Try it
Copy the lines exactly as they appear, starting with the first line of the records and ending with the line that contains "Switch to the 네트워킹 tab".

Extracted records
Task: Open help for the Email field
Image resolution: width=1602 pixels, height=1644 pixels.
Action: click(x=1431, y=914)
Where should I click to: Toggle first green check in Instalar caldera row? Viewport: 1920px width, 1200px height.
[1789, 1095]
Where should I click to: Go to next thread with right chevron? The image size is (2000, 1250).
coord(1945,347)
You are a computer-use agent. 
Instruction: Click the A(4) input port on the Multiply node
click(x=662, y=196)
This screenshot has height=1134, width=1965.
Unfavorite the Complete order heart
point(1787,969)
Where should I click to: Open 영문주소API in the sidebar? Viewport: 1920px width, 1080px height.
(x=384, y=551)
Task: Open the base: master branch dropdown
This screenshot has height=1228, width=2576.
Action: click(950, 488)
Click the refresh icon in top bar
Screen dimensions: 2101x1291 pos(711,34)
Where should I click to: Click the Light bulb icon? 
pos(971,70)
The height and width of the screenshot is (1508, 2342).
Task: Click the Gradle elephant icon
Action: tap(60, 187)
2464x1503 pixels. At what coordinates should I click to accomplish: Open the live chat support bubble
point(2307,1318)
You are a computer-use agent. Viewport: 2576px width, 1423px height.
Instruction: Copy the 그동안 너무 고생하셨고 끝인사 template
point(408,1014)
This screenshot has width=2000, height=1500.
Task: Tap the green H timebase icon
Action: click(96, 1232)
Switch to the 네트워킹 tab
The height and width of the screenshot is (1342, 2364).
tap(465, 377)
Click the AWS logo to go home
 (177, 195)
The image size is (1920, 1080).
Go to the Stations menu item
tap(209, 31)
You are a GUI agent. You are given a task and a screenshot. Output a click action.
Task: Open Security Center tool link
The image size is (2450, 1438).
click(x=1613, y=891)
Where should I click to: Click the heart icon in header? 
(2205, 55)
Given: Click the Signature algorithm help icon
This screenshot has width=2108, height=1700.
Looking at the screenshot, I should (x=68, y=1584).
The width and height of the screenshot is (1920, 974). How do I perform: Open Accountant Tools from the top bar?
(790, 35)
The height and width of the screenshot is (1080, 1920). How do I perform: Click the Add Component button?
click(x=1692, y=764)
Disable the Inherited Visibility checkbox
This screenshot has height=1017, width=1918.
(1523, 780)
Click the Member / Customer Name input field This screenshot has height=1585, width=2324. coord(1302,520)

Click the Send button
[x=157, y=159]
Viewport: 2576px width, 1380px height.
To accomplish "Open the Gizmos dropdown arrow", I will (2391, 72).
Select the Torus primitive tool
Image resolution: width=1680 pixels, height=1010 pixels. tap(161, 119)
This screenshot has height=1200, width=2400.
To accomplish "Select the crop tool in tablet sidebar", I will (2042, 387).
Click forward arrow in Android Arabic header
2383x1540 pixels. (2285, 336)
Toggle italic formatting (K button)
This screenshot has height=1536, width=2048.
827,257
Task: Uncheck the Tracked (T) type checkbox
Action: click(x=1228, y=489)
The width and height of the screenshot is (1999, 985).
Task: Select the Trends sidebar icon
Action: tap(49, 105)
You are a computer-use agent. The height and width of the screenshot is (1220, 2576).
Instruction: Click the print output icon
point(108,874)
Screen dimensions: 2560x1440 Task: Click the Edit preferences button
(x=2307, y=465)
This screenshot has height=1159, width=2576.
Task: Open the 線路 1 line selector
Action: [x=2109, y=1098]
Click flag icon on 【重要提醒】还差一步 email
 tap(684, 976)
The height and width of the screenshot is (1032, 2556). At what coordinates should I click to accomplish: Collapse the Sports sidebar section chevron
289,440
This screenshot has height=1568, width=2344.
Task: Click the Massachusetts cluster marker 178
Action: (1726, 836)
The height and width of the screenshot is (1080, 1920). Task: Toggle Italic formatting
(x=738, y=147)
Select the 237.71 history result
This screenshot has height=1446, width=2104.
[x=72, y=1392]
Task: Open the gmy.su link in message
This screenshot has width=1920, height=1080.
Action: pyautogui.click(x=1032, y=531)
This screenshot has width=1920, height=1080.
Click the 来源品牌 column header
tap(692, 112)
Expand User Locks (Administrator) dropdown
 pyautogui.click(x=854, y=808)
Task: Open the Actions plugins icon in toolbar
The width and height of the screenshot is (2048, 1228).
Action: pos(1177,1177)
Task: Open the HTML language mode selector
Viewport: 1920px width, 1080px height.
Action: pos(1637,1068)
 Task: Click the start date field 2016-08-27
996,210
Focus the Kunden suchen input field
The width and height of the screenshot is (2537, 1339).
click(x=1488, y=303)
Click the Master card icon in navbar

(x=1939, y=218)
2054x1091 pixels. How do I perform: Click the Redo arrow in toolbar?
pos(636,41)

Task answer
Task: Open help for the Email field
Image resolution: width=1602 pixels, height=1644 pixels.
Action: click(x=1431, y=914)
Where should I click to: Toggle first green check in Instalar caldera row? Viewport: 1920px width, 1200px height.
[1789, 1095]
Where should I click to: Go to next thread with right chevron? The image size is (2000, 1250).
coord(1945,347)
You are a computer-use agent. 
Instruction: Click the A(4) input port on the Multiply node
click(x=662, y=196)
This screenshot has height=1134, width=1965.
Unfavorite the Complete order heart
point(1787,969)
Where should I click to: Open 영문주소API in the sidebar? Viewport: 1920px width, 1080px height.
(x=384, y=551)
Task: Open the base: master branch dropdown
This screenshot has height=1228, width=2576.
Action: click(950, 488)
Click the refresh icon in top bar
Screen dimensions: 2101x1291 pos(711,34)
Where should I click to: Click the Light bulb icon? 
pos(971,70)
The height and width of the screenshot is (1508, 2342).
Task: Click the Gradle elephant icon
Action: tap(60, 187)
2464x1503 pixels. At what coordinates should I click to accomplish: Open the live chat support bubble
point(2307,1318)
You are a computer-use agent. Viewport: 2576px width, 1423px height.
Instruction: Copy the 그동안 너무 고생하셨고 끝인사 template
point(408,1014)
This screenshot has width=2000, height=1500.
Task: Tap the green H timebase icon
Action: click(96, 1232)
Switch to the 네트워킹 tab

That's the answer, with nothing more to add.